Our study uses the natural hybrid zone formed between two ecologically divergent species of pine, Pinus strobiformis Engelm. andP. flexilis E. James, to evaluate signatures of GEI and its contribution towards adaptive evolution. Both species have broad geographic distributions across western North America, with hybrid populations inhabiting sky-island ecosystems of New Mexico, Arizona, Texas and southern Colorado (Bisbee, 2014; Menon et al ., 2018) where they experience ongoing gene flow from P. flexilis(Critchfield, 1975; Menon et al ., 2018). Species distributed in fragmented populations are often vulnerable to extreme environmental fluctuations due to limited standing genetic diversity preventing adaptive responses (Aguilar et al ., 2008; Willi et al ., 2006). Previous work in this system has demonstrated no reduction in genetic diversity despite the high degree of fragmentation (Menon et al ., 2020) which may be the result of adaptive introgression (Menon et al ., 2021).

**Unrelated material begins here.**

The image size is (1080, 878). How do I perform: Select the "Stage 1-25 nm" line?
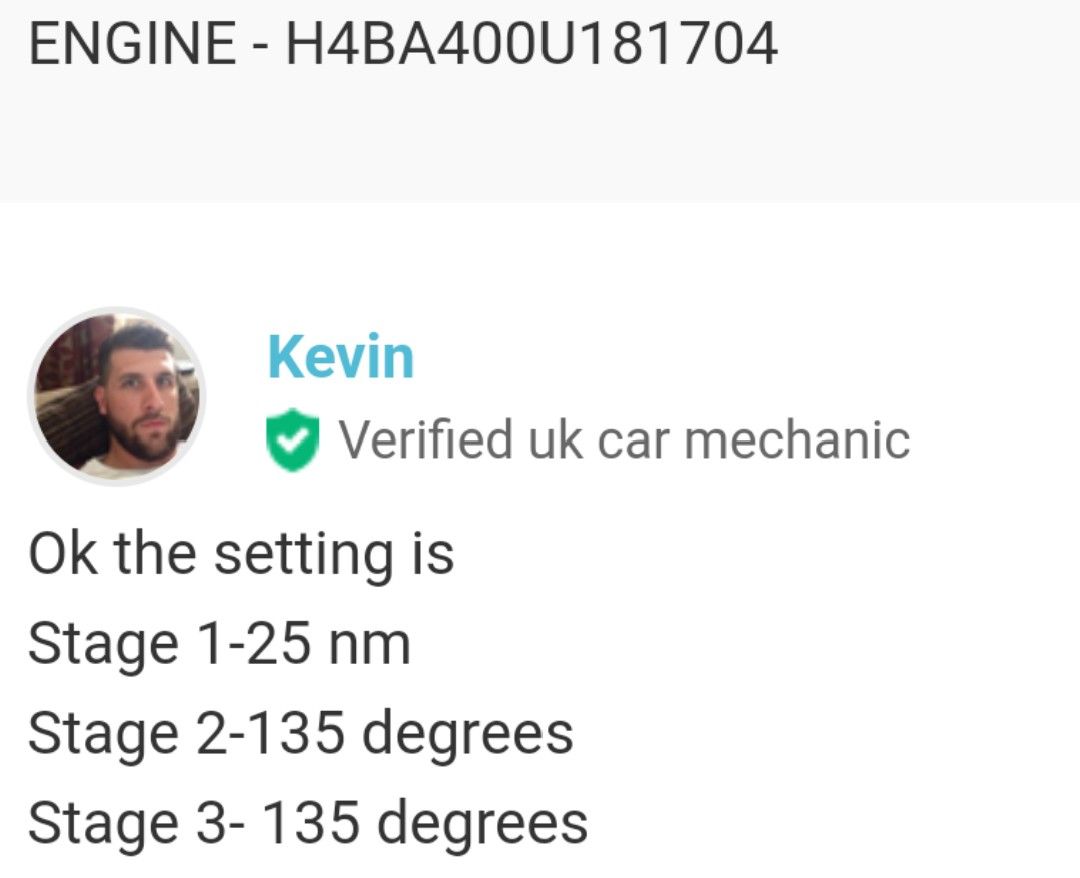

These findings set the stage for evaluating the effect of interactions between interspecific gene flow and novel selective pressures as experienced under changing climatic conditions on the genomic architecture of GEI in long-lived species.
We were specifically interested in evaluating the performance of the hybrid seedlings to climatic conditions that diverge from the historical norms of temperature and moisture availability and are similar to those expected under climate change models. To simulate these novel selective pressures, we utilized a space-for-time substitution design wherein we planted hybrid seedlings across two common gardens that represented warm to cool mean annual temperatures on an elevational gradient. Using this design, we tested the following four hypotheses about the role of GEI towards adaptive evolution employing transcriptome-wide expression traits at the per-transcript and co-expression module levels:
H1: Sampled populations will demonstrate strong signals of local adaptation at both the per-transcript and the module level. These will be reflective of heterogeneity in source populations’ environmental conditions as well as novel selective pressures to which seedlings were exposed at the common gardens.

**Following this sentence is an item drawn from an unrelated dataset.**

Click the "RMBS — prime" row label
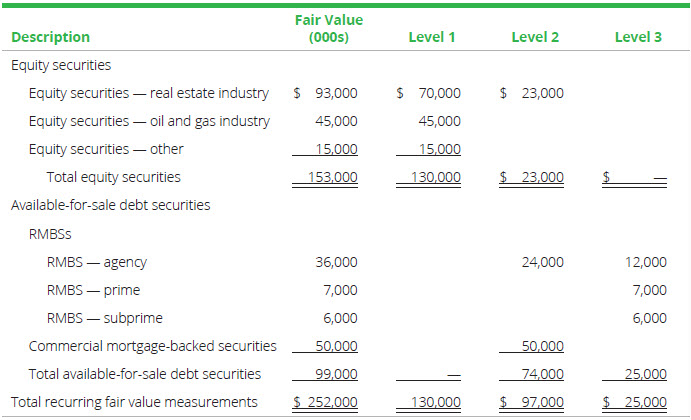This screenshot has width=691, height=420. click(93, 290)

H2: Environmental differences (see Fig. S1) between common gardens will result in garden-specific patterns of trait differentiation (i.e., GEI) at both the per-transcript and the module level.

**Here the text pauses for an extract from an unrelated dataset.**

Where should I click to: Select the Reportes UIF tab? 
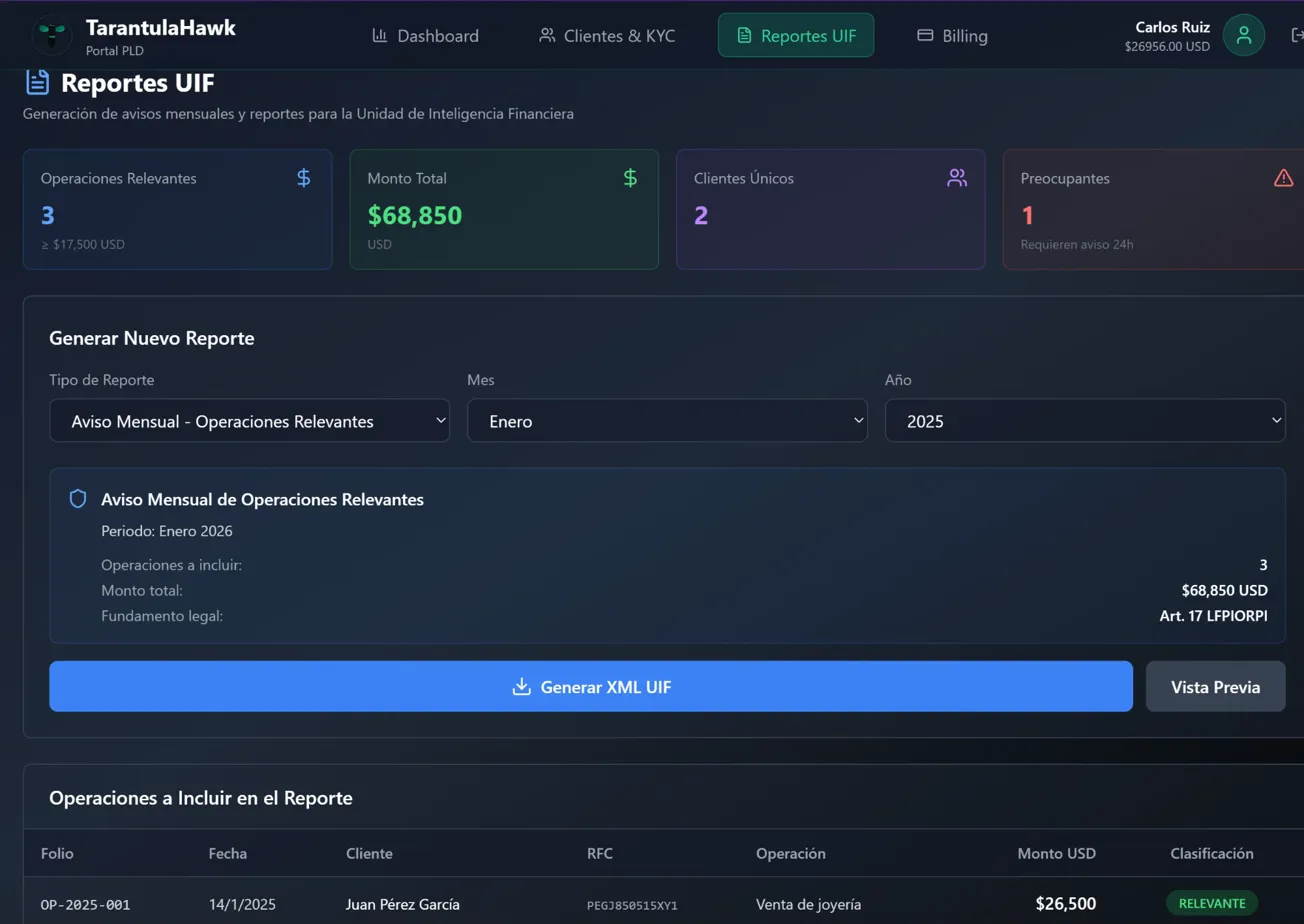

H3: Based on previous work on adaptive introgression in this system (Menon et al ., 2021) hybrid genomic ancestry will impact GEI at both the per-transcript and the module level.
H4: Traits with low connectivity within the co-expression network will dominate the architecture of adaptive evolution because such traits likely experience weak selective constraints and are more amenable to physiological fine tuning.
Overall, we demonstrate the prevalence of GEI across the transcriptome of our focal species and the key role it plays in driving adaptive evolution towards novel climatic conditions. By leveraging the connectivity patterns of gene expression traits within a quantitative genetic framework, we suggest the initial steps toward tracking novel climate optima disproportionately involve pleiotropic genetic architectures.